Trump hızlı ve öfkeli
Trump, göreve hızlı başladı ve harekete geçti. Pek çok başkanlık emrini imzaladı. Bir önceki seçim sonucunu kabul etmeyip kongre baskınını yapanların tamamına af çıkardı. Doğuştan vatandaşlık hakkını daraltan kararnameyi onayladı. Dünya Sağlık Örgütü ve Paris İklim Anlaşması'ndan çekildi.
Biden döneminde iptal edilen her şeyi yeniden yürürlüğe koydu. Göç, gümrük vergileri, vatandaşlık hakkı gibi konularda, verdiği sözleri uygulamaya aldı. Anlaşılan Trump ekibiyle beraber vaat ettiği ne varsa yapmaya çalışacak. İş dünyası, medya dünyası Trump’un yanında. Dünyayı, ABD siyaseti ve Trump’un politikaları yönetecek gibi duruyor. Geçmişte de olduğu gibi.
Trump, bu defa kabinesini milyarder iş adamlarından oluşturdu.
Bu etkin yönetim anlayışını, siyasete farklı bir bakış açısı yükleyerek tüm dünyaya yaymak istiyor.

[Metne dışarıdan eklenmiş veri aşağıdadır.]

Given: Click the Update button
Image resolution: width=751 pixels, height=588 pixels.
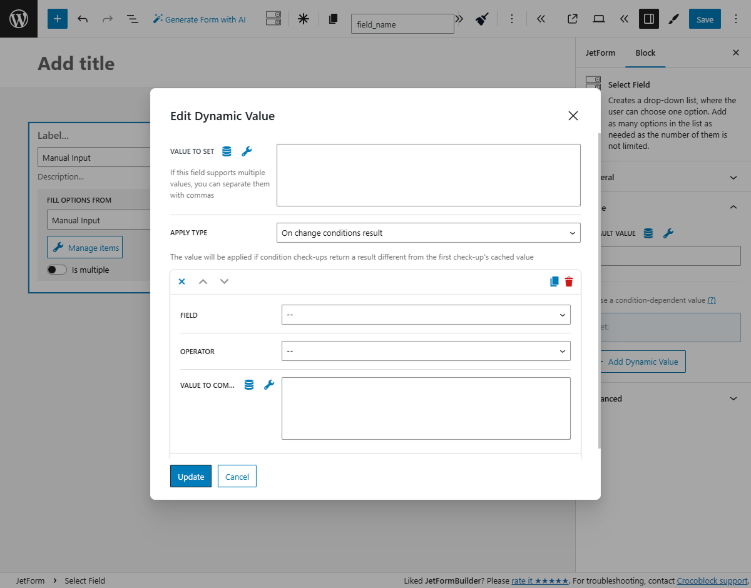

Trump'ın, uygulayacağı siyaset dünyanın etki alanında karşılık bulacak, kabul görecek gibi bir algı var.
Batılı güçler, Trump'a gülümseyerek sevgi dolu bakıyor. Bu bakışlar boş değil. Şirin ve sempatik görünme arzusu. Bu bakışlar en az hasarla dört yılı geçirme isteğidir.

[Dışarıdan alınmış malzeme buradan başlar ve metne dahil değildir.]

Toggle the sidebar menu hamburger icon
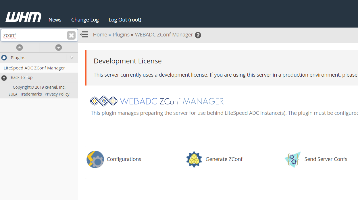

Trump dünyaya kendi gözünden bakılsın, kendisi gibi düşünülsün, kendi gibi siyaset yapılsın ve kendi gibi politika üretilsin istiyor.
Trump’ın Avrupa'da radikal sağı desteklemesinin en önemli sebebi, kendisine siyaset yapacağı koridor hattını açma çabasından kaynaklıdır.
Özellikle, göç,
cinsiyetsizleştirme,
iklim,
sağlık,
fosil yakıtlar,
ticaret,
savunma,
yapay zekâ,
teknoloji,
uluslararası kurumların işlevi konularında, kendisi gibi düşünen siyasetçilerin Avrupa siyasetinde belirleyici olmasını istiyor.
Bu yeni dönemde Trump siyaseti soslamadan sade bir şekilde servis ediyor. Düşüncesini, bakış açısını açıktan söylüyor.
Trump kafasına koyduğunu yapabilen bir başkan. Yapmak istediklerini hiç kimseyi dikkate almadan yapacak, daha önceki dönemde olduğu gibi.
Bu dönemde Trump politikalarının dünyayı nasıl değiştireceğini, Bu değişimlerin dünya düzenine ve siyasetine etkisini,
Bu etkinin sonuçlarını doğru okumak gerekir.